Uma hashtag pedindo para as pessoas boicotarem produtos Etiqueta Negra viralizou no Twitter.
O incidente se encaixou em um ditado de décadas referente ao desperdício da elite: “Jogar manteiga no telhado.” A frase supostamente descreve as festas dos argentinos em Paris na década de 1920, quando a economia do país era uma das maiores do mundo, impulsionada por exportações de trigo, carne bovina e grãos.
A época atual é mais sóbria e rigorosa. Autoridades uruguaias abriram uma investigação depois que vizinhos reclamaram da carne que caiu do céu. No Uruguai, onde os milionários do continente guardam dinheiro e se divertem, é proibido atirar objetos de aeronaves.
Castillo se recusou a revelar quem atirou o cordeiro ou o motivo disso, mas admitiu que ele e sua família retiraram o corpo da piscina e colocaram na grelha, de acordo com o porta-voz da promotoria, Daniel Baubet.

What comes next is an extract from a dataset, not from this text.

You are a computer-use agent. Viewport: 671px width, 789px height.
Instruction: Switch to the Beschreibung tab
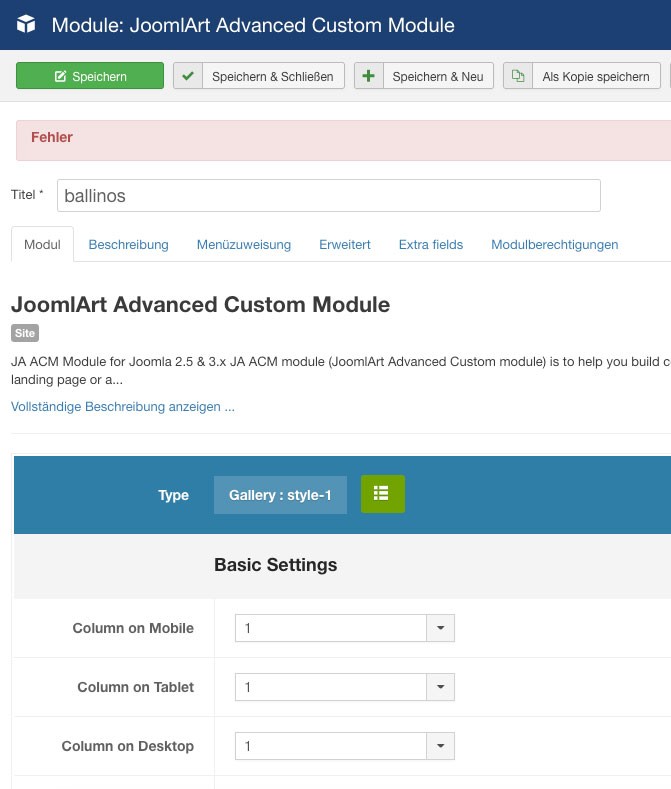point(128,244)
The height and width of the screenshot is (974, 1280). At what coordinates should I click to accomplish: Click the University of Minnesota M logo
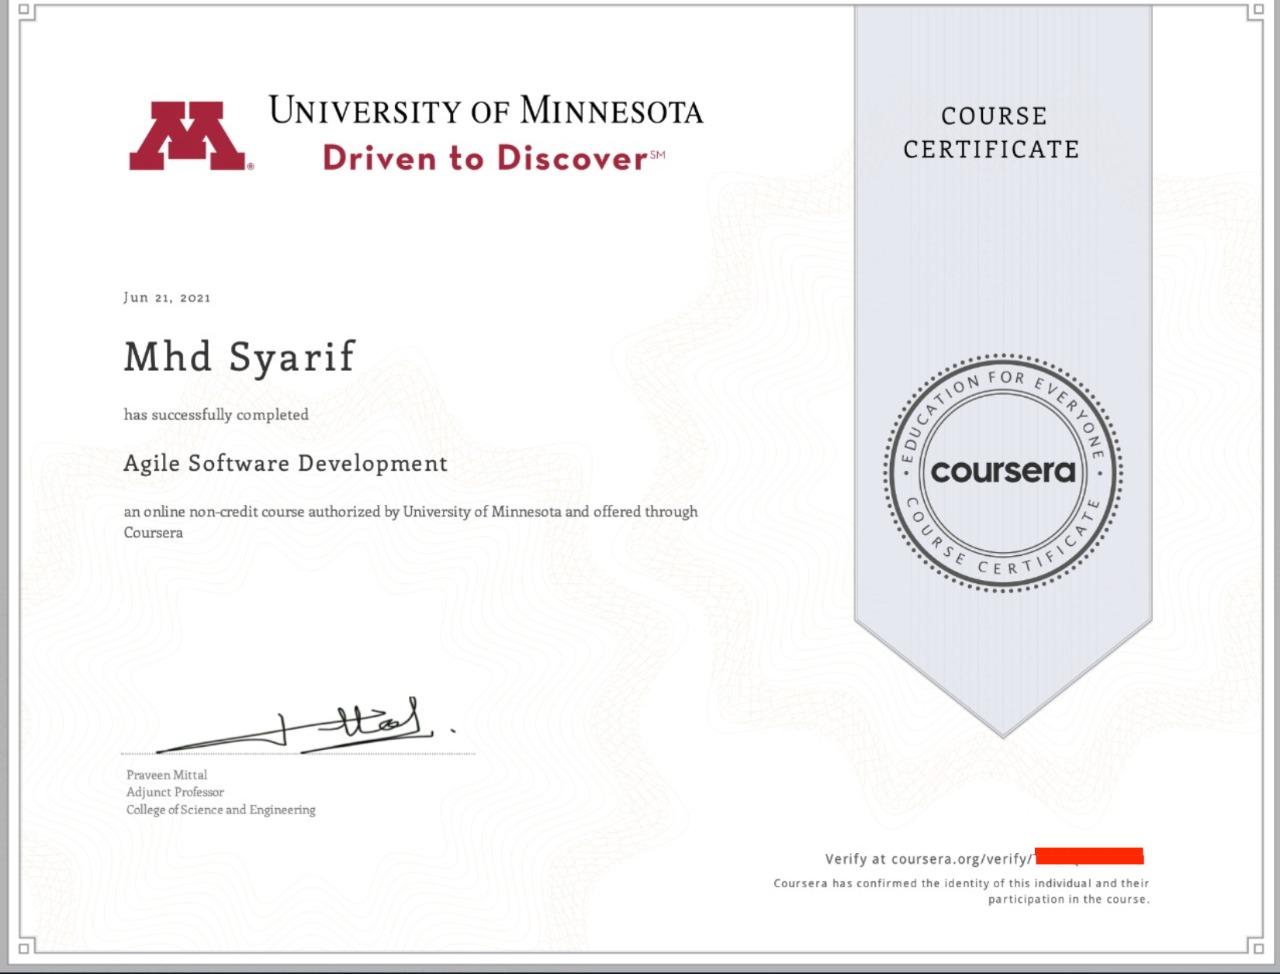(x=188, y=135)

Investigadores estão tentando encontrar o helicóptero.
Bernasconi telefonou para a produção de um programa de televisão na Argentina para dizer que não tinha ideia de quem encomendou o sobrevoo.
“Só tenho a dizer que jogaram um cordeiro morto na nossa piscina”, disse ela.
A promotora encarregada do caso, Ana Dean, está convencida de que o casal sabe quem jogou o cordeiro, segundo um oficial do tribunal que não tem autorização para ser identificado na imprensa. Segundo essa pessoa, ninguém comeria um cordeiro sem conhecer sua procedência.